┌─ Document extract
Dan came home from work the next morning and we waited up for the vet to open and they got us right in. Dr. Bruner did the same test she did on him last year and got the same results, she says she thinks he has torn it again. Short of going in and looking at his tendons and ligaments in surgery this is the best test we can do.
Louie is already 5 1/2 years old. Giant breeds like Louie usually only live 6-8 years. Unfortunatley the bigger you get in the dog world the shorter your time on earth is. Dan and I have decided not to put Louie through surgery again, due to his age, his not so pleasent recovery and other things. Our only options at this point are to put him to sleep or try to make him as comfortable as possible for as long as he is having a good quality life. We have him on pain medication and some other things to see how he does. The vet said we should at least give him a week and then if he still isn't using it we need to think about his quality of life. It's only a matter of time before his other knee will go out, these giant breeds are just too big to support themselves on three legs like other breeds can.
└─
┌─ Extracted material
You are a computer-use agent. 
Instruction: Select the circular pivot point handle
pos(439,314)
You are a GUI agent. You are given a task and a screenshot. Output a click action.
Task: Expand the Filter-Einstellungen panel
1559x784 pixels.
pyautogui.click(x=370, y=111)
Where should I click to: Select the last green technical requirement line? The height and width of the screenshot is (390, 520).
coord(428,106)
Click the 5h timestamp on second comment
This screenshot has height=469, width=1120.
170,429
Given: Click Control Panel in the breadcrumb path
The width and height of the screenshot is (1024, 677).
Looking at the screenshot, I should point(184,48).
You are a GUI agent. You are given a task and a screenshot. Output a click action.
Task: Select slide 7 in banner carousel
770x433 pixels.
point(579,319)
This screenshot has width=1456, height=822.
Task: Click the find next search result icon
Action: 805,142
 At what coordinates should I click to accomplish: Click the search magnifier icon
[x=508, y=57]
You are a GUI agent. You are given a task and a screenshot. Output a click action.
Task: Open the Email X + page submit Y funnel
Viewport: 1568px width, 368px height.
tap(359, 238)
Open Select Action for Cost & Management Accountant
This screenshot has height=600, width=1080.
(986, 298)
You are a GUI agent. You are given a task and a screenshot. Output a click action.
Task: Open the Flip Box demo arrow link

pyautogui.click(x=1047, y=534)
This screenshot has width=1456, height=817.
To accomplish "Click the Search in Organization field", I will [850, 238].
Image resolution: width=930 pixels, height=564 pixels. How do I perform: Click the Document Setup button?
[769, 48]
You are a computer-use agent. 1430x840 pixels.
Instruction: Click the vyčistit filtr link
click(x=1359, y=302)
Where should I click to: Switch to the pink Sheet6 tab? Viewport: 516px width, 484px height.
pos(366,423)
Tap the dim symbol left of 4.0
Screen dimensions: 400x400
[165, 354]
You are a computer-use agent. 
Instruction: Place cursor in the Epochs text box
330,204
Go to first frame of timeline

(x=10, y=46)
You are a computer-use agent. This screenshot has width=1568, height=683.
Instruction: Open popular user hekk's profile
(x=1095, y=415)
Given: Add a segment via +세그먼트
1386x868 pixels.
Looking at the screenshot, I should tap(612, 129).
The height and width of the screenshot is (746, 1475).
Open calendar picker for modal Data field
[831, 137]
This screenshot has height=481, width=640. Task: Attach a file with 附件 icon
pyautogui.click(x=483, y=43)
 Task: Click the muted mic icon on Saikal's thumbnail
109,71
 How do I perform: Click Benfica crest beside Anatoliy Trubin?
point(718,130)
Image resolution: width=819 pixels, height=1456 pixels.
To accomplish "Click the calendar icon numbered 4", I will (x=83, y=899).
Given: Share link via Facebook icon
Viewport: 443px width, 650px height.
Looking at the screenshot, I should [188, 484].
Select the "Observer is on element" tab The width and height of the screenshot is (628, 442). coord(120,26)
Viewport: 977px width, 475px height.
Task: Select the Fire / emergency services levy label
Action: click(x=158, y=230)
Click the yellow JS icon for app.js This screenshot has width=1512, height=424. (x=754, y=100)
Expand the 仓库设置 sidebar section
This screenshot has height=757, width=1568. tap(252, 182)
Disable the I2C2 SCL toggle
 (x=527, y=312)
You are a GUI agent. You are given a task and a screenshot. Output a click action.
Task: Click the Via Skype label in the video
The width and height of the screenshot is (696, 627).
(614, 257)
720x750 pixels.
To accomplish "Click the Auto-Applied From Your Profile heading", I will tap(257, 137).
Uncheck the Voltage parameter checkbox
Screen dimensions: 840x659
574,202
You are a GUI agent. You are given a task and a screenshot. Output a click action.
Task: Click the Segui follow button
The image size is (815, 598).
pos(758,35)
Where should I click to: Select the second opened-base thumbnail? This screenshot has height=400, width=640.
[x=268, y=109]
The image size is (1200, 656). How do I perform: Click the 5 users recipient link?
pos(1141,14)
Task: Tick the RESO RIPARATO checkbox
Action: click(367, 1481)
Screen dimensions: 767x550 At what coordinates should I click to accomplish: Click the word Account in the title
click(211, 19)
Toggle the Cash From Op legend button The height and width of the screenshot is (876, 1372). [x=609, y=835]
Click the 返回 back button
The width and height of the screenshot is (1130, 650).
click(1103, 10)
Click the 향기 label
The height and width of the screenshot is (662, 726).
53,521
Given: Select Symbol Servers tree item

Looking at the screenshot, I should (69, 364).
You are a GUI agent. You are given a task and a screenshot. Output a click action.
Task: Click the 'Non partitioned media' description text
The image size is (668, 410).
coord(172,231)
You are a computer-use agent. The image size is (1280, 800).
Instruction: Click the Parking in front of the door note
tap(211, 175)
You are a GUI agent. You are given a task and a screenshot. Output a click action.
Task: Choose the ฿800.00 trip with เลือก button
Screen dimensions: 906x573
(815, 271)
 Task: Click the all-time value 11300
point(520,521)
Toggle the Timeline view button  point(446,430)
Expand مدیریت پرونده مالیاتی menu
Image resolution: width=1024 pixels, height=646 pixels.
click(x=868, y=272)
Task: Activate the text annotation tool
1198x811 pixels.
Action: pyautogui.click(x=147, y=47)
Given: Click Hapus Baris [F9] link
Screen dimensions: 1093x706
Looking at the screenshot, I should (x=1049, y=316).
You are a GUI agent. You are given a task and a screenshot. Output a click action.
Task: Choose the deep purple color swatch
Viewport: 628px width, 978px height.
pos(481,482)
└─
• _What the task requires_:
Quote the passage above about Louie's torn knee in full, word for word.

• _Result for this task_:
Dan came home from work the next morning and we waited up for the vet to open and they got us right in. Dr. Bruner did the same test she did on him last year and got the same results, she says she thinks he has torn it again. Short of going in and looking at his tendons and ligaments in surgery this is the best test we can do.
Louie is already 5 1/2 years old. Giant breeds like Louie usually only live 6-8 years. Unfortunatley the bigger you get in the dog world the shorter your time on earth is. Dan and I have decided not to put Louie through surgery again, due to his age, his not so pleasent recovery and other things. Our only options at this point are to put him to sleep or try to make him as comfortable as possible for as long as he is having a good quality life. We have him on pain medication and some other things to see how he does. The vet said we should at least give him a week and then if he still isn't using it we need to think about his quality of life. It's only a matter of time before his other knee will go out, these giant breeds are just too big to support themselves on three legs like other breeds can.